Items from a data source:
'''

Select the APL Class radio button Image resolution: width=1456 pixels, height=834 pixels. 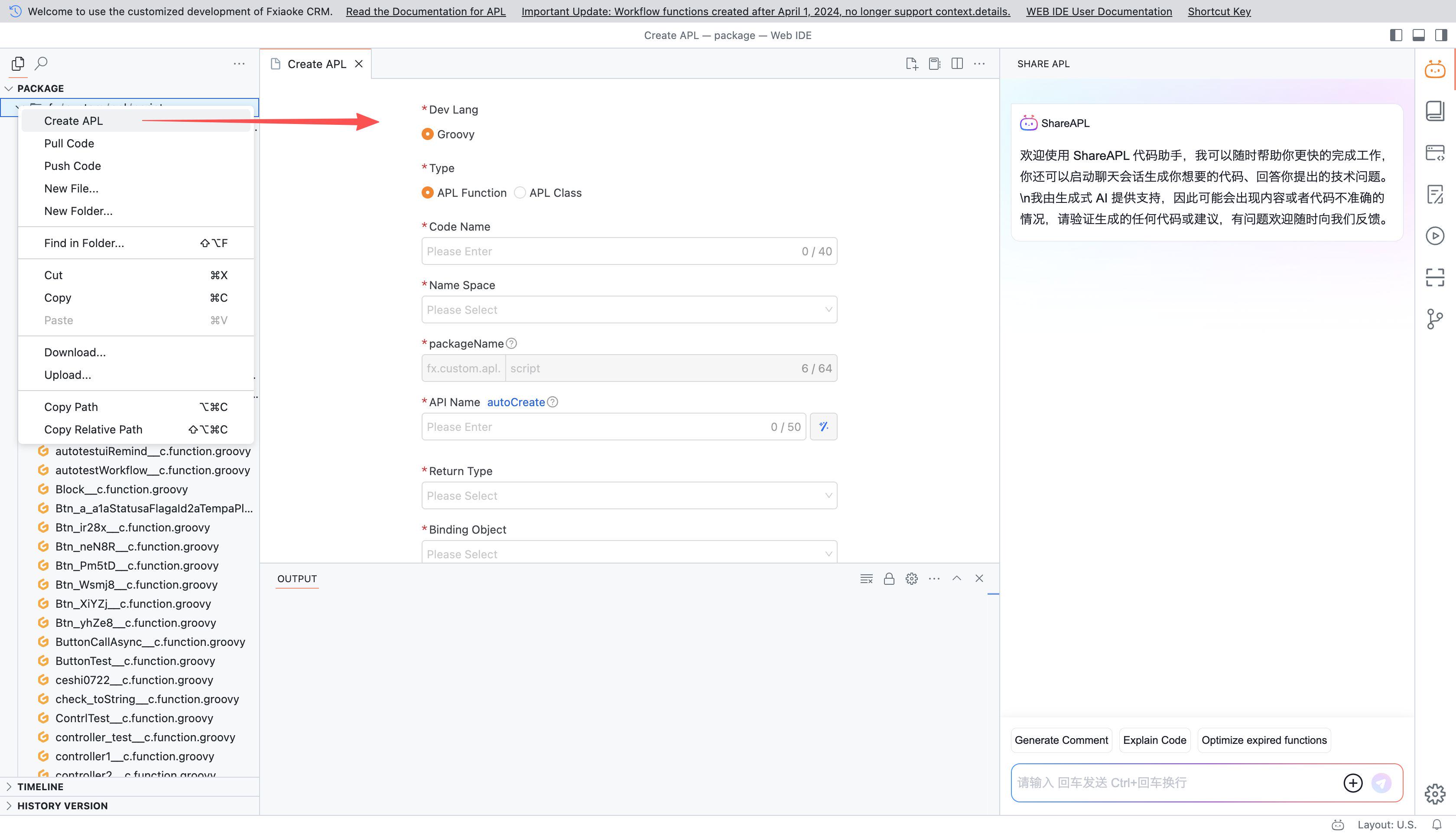(x=520, y=193)
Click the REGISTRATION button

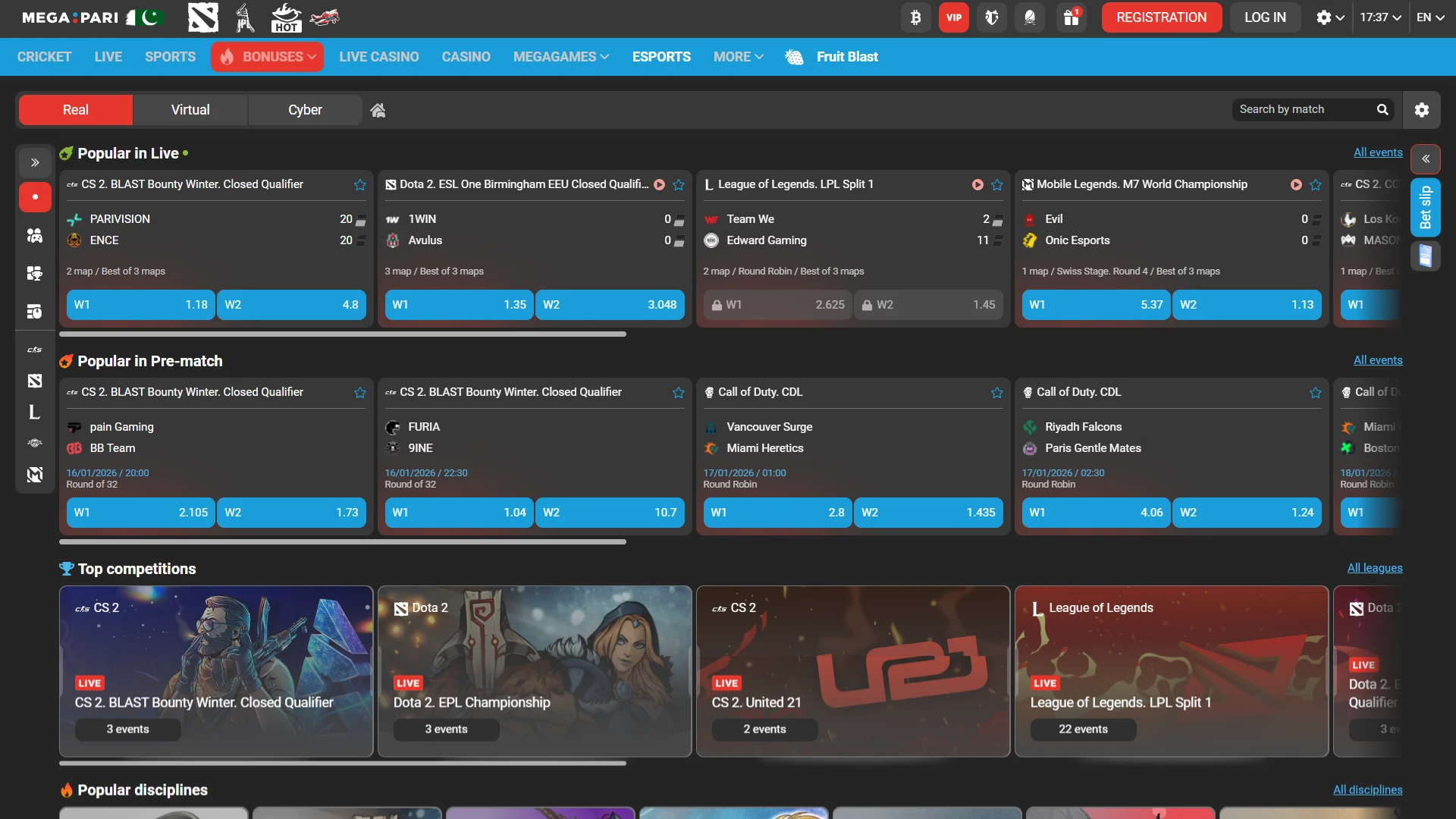pyautogui.click(x=1161, y=17)
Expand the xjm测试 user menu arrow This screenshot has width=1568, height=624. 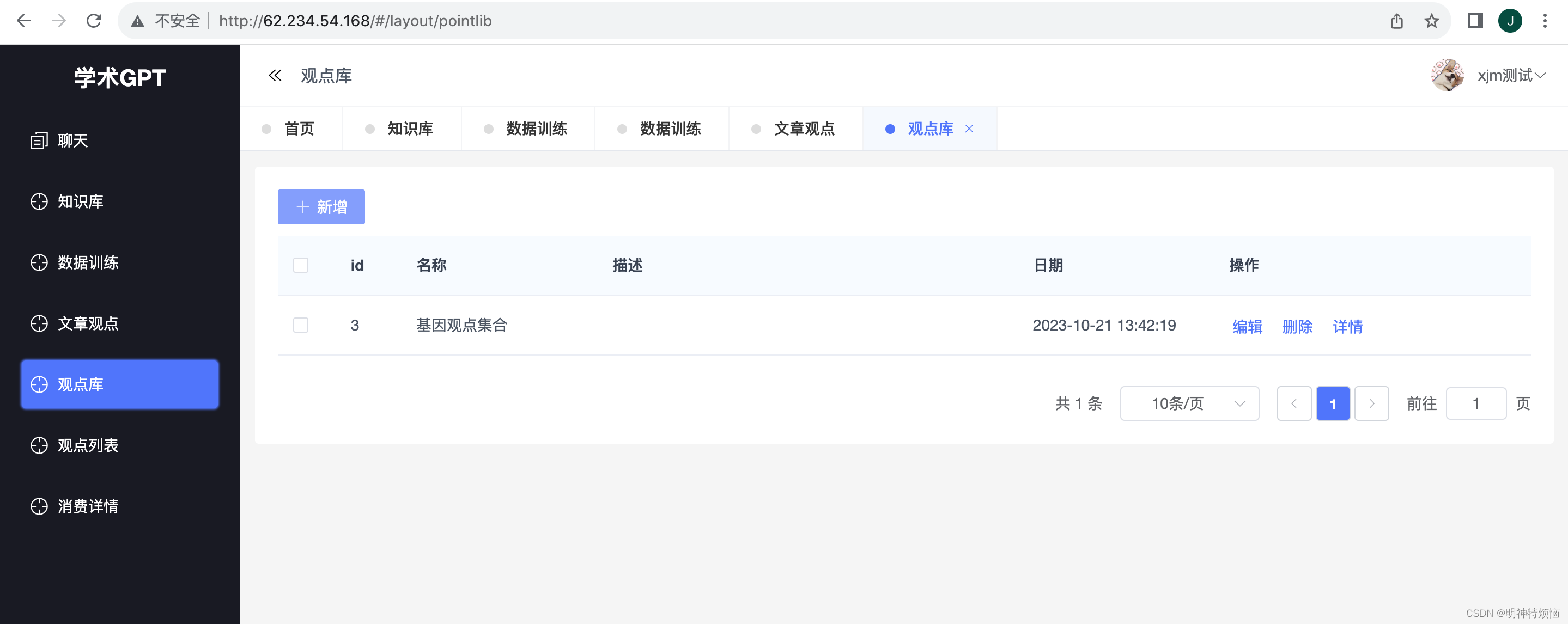(1540, 76)
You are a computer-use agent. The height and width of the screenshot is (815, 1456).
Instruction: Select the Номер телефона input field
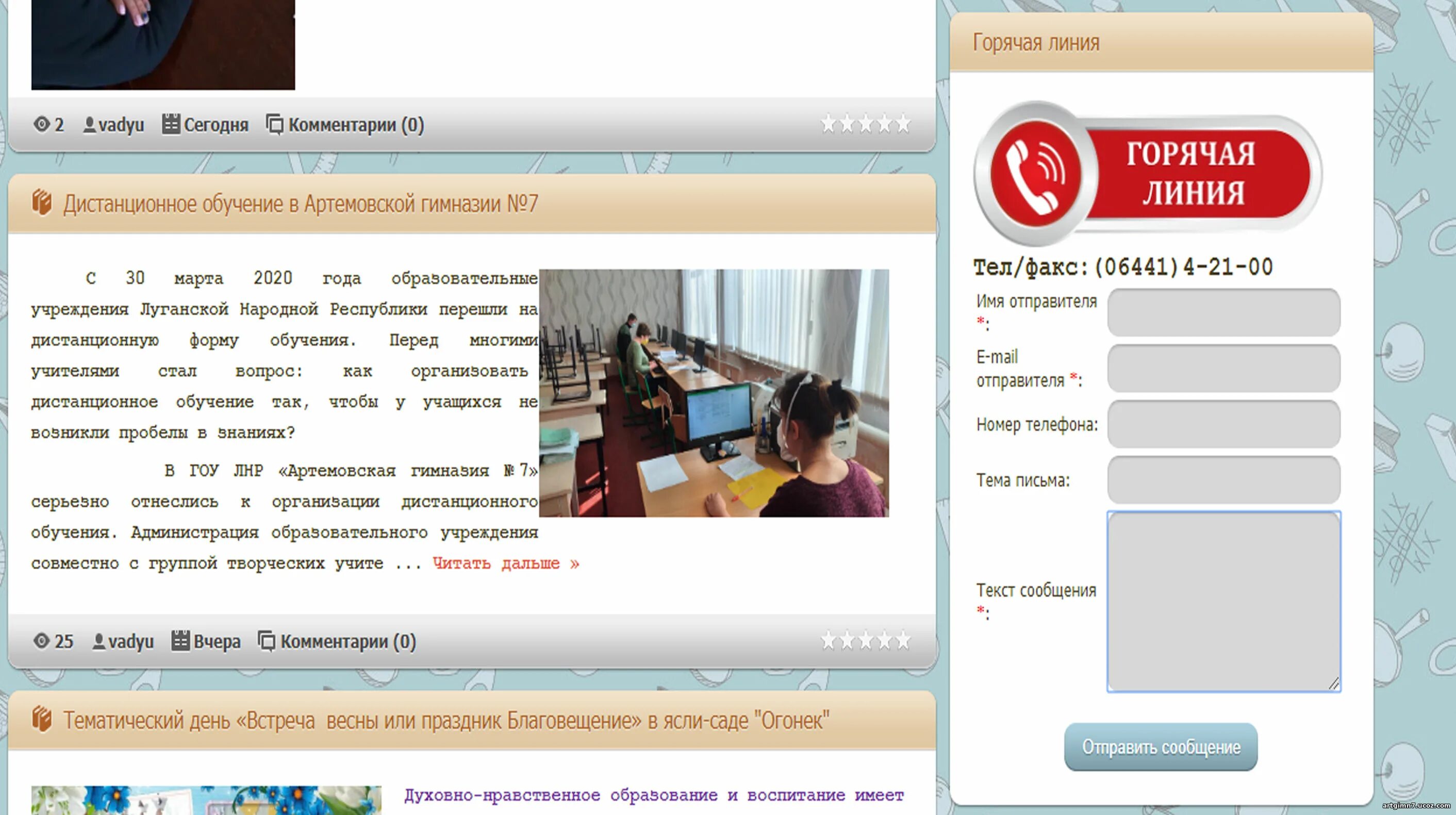tap(1223, 424)
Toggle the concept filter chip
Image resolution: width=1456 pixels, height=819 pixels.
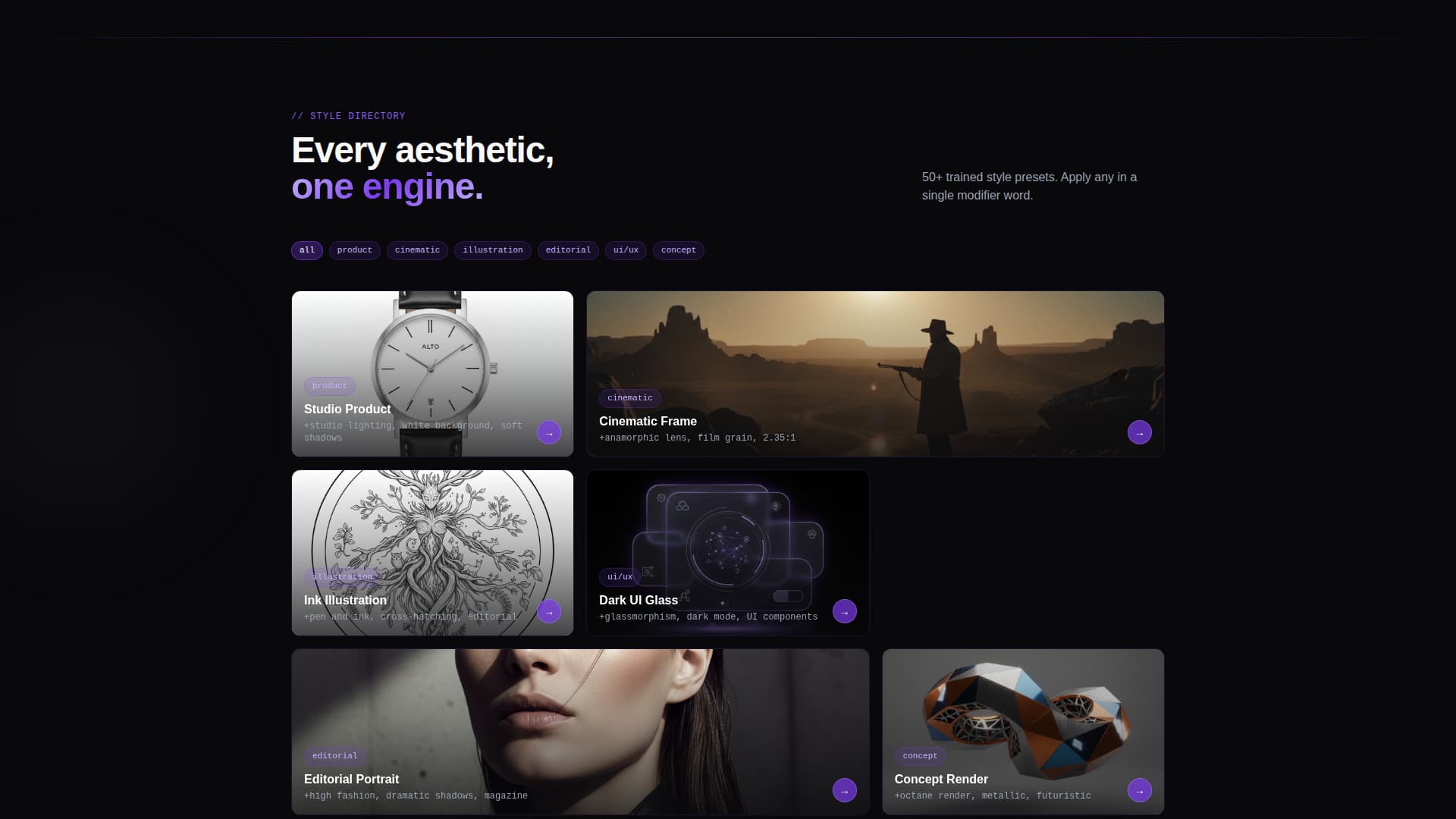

'''

Task item: Restate word for word, and only, the lines from the line that contains "Toggle the concept filter chip" through the end of the data, both included; pictures are not part of the copy.

Response:
Toggle the concept filter chip
Image resolution: width=1456 pixels, height=819 pixels.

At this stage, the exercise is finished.